Your task: Return exactly the span of lines in the following data that opens with the line containing "印鑑登録申請書 (592, 751)" and closes with the line containing "前のページへ戻る (336, 1150)". Include nothing else.

Material supplied:
==============================
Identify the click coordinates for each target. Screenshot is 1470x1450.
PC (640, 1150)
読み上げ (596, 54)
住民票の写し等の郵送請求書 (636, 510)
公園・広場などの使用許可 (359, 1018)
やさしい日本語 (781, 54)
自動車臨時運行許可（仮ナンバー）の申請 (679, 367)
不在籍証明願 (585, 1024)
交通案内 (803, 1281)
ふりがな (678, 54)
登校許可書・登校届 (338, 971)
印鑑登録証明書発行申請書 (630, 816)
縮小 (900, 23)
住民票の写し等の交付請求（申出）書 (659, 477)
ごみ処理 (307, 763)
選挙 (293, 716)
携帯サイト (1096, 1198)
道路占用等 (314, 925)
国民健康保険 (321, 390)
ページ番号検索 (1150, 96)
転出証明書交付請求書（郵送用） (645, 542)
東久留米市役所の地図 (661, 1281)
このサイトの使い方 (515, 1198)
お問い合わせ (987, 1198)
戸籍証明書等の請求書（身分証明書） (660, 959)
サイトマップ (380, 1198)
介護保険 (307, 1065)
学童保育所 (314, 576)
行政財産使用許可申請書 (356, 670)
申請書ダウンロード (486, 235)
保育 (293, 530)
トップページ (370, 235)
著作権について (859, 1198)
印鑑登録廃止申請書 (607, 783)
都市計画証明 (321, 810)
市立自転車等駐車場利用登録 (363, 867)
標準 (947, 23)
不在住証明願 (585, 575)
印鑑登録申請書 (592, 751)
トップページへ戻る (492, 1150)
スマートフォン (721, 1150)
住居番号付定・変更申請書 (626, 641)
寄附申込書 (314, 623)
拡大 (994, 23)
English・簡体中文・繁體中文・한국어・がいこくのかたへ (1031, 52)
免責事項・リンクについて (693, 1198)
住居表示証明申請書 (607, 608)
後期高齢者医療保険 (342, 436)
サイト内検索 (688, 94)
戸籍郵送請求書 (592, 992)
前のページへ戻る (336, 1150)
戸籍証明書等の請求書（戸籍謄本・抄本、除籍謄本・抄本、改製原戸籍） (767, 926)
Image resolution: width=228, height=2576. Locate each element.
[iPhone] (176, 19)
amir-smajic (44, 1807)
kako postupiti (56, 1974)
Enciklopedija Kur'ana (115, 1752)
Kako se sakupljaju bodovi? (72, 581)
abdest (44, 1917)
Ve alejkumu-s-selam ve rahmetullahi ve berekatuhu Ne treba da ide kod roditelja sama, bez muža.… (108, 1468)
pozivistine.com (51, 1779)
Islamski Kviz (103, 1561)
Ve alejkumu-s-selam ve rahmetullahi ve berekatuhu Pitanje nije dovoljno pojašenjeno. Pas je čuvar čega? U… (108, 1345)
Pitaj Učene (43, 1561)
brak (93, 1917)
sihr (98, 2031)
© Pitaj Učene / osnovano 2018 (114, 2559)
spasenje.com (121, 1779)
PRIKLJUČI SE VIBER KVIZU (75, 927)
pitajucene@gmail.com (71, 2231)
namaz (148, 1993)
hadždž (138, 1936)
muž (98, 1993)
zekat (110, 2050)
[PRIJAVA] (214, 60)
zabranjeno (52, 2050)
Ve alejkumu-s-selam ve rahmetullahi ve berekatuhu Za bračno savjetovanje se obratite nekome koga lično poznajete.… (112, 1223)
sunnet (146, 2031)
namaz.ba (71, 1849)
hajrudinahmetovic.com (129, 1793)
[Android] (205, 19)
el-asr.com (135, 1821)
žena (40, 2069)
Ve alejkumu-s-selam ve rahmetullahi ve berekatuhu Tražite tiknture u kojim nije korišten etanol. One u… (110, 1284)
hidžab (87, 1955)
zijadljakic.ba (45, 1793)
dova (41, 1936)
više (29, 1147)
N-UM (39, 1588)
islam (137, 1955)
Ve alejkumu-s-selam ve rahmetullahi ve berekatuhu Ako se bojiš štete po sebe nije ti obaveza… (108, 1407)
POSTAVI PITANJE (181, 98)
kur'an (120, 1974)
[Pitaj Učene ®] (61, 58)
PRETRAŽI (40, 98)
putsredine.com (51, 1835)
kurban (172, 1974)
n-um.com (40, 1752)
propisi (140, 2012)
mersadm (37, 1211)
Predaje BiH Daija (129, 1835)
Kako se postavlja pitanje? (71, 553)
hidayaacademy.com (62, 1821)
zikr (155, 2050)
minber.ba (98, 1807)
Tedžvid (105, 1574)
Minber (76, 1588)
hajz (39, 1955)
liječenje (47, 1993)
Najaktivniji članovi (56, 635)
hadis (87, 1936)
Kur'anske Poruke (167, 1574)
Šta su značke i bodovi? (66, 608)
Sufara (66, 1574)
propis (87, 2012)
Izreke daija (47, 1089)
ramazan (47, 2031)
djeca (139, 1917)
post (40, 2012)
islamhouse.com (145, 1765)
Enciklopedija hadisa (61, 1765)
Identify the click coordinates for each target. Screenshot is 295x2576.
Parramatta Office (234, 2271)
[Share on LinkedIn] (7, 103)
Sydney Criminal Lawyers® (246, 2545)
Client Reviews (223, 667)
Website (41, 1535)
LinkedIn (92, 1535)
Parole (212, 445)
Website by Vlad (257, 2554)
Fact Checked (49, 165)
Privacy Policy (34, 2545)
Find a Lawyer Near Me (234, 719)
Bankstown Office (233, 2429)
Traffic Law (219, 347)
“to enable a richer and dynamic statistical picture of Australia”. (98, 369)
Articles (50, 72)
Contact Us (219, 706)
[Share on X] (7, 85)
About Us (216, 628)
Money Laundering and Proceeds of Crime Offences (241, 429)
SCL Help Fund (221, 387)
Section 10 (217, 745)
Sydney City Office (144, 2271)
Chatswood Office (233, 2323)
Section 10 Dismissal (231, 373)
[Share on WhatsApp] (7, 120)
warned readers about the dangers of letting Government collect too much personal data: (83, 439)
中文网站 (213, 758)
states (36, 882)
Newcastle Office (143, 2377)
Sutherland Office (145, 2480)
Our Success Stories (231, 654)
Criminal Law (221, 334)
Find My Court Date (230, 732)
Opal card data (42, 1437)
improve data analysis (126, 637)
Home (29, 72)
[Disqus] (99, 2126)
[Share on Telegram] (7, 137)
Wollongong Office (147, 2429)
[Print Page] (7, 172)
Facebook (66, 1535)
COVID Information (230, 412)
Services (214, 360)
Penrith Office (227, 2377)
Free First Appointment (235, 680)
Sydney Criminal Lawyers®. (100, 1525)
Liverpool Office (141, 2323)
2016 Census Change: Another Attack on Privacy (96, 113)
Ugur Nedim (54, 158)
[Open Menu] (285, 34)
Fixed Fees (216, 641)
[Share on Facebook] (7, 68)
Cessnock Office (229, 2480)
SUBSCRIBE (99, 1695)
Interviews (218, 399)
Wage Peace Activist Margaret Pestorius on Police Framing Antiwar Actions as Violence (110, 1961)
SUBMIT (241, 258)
==============================
Your response:
印鑑登録申請書 (592, 751)
トップページへ戻る (492, 1150)
スマートフォン (721, 1150)
住居番号付定・変更申請書 (626, 641)
寄附申込書 (314, 623)
拡大 (994, 23)
English・簡体中文・繁體中文・한국어・がいこくのかたへ (1031, 52)
免責事項・リンクについて (693, 1198)
住居表示証明申請書 (607, 608)
後期高齢者医療保険 (342, 436)
サイト内検索 (688, 94)
戸籍郵送請求書 (592, 992)
前のページへ戻る (336, 1150)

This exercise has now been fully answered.